* To be done
Quote every one of the rows below word for word, leaving the pictures out of your answer.

-------- Supplied records

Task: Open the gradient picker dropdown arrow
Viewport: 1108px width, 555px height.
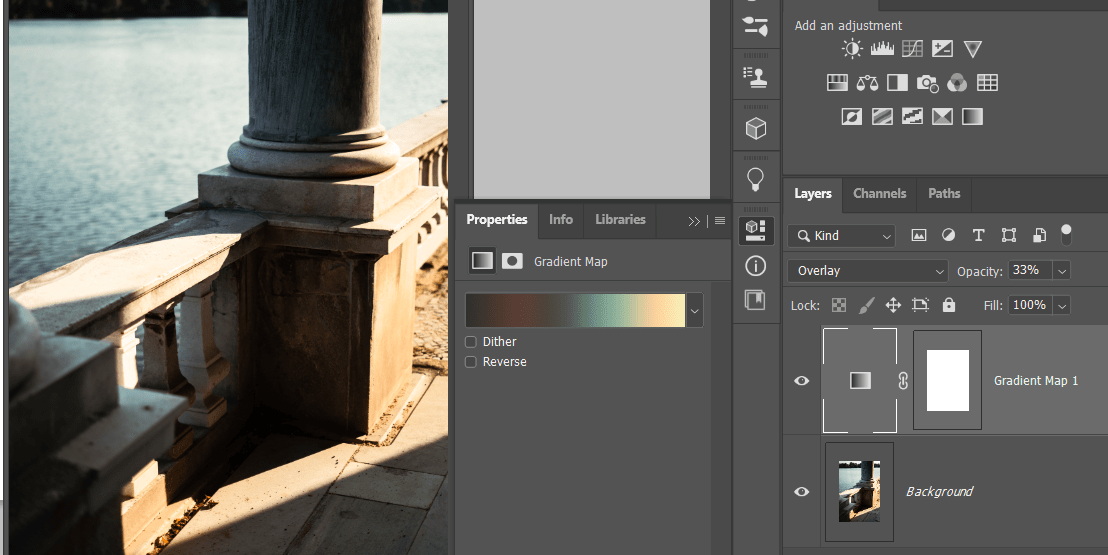Action: (695, 311)
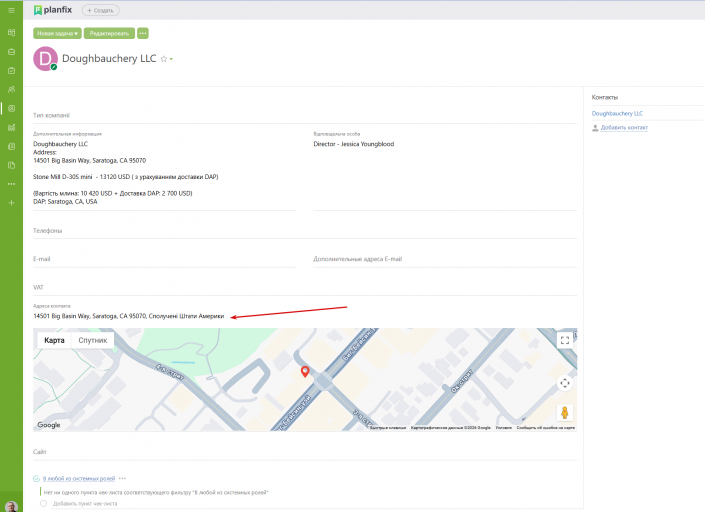The width and height of the screenshot is (705, 512).
Task: Click the + Создать button in header
Action: click(101, 10)
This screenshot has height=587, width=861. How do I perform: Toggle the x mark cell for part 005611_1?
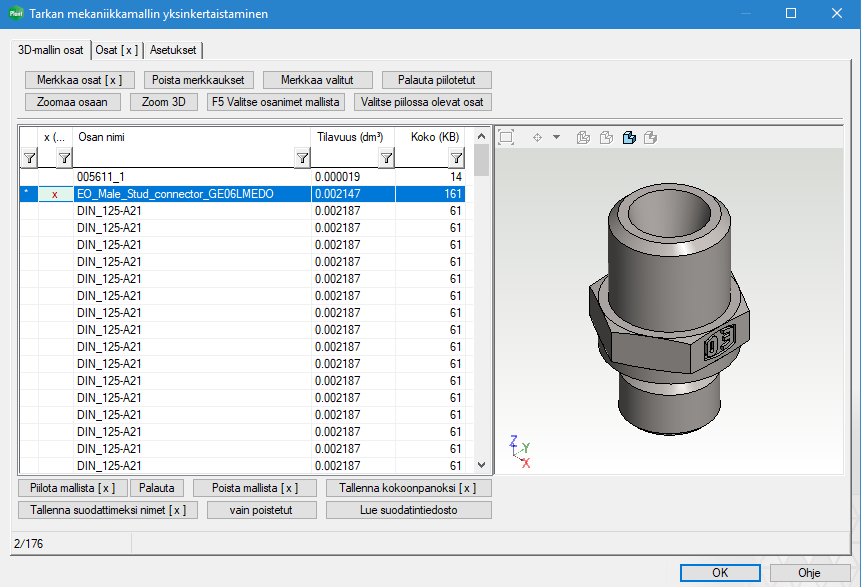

----------------

* Response below
Task: Open the gradient picker dropdown arrow
Viewport: 1108px width, 555px height.
Action: (695, 311)
The width and height of the screenshot is (705, 512).
Task: Click the + Создать button in header
Action: click(101, 10)
This screenshot has height=587, width=861. How do I perform: Toggle the x mark cell for part 005611_1?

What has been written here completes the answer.